● **PROBLEM STATEMENT**
Copy the entries below word for word, starting at the line that contains "You are a computer-use agent." and continuing through the last entry. Leave out the pictures.

[Element and text location data]
━━━━━━━━━━━━━━━━

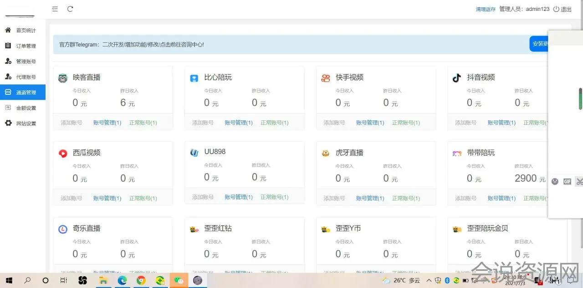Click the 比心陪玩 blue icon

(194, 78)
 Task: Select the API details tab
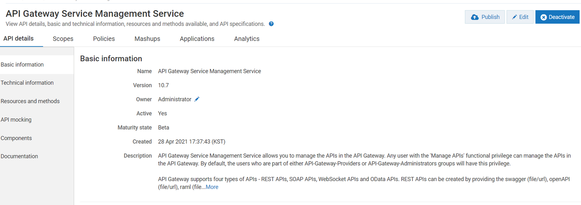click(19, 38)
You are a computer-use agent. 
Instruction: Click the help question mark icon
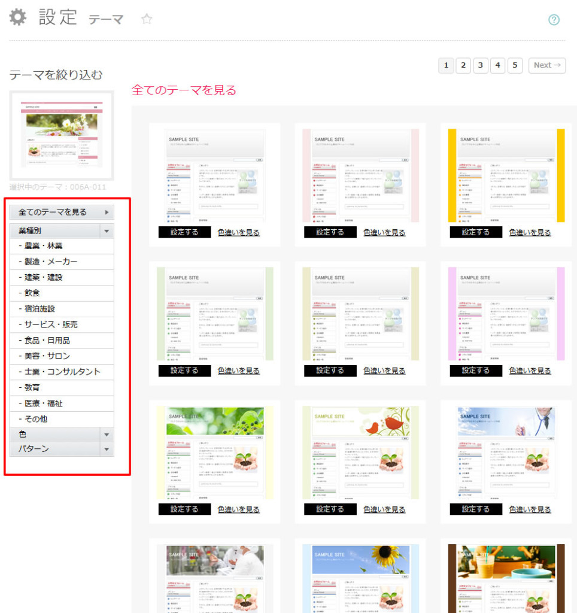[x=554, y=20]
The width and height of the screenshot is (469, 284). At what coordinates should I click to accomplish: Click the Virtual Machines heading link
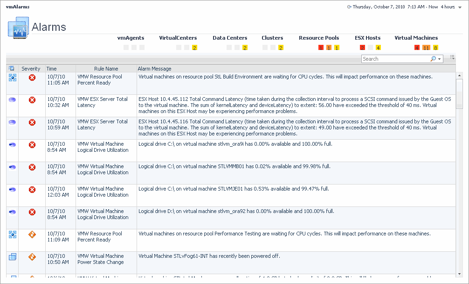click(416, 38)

━━━━━━━━━━━━━━━━

● **RESULT FOR THIS TASK**
You are a computer-use agent. 
Instruction: Click the help question mark icon
[x=554, y=20]
The width and height of the screenshot is (469, 284). At what coordinates should I click to accomplish: Click the Virtual Machines heading link
click(416, 38)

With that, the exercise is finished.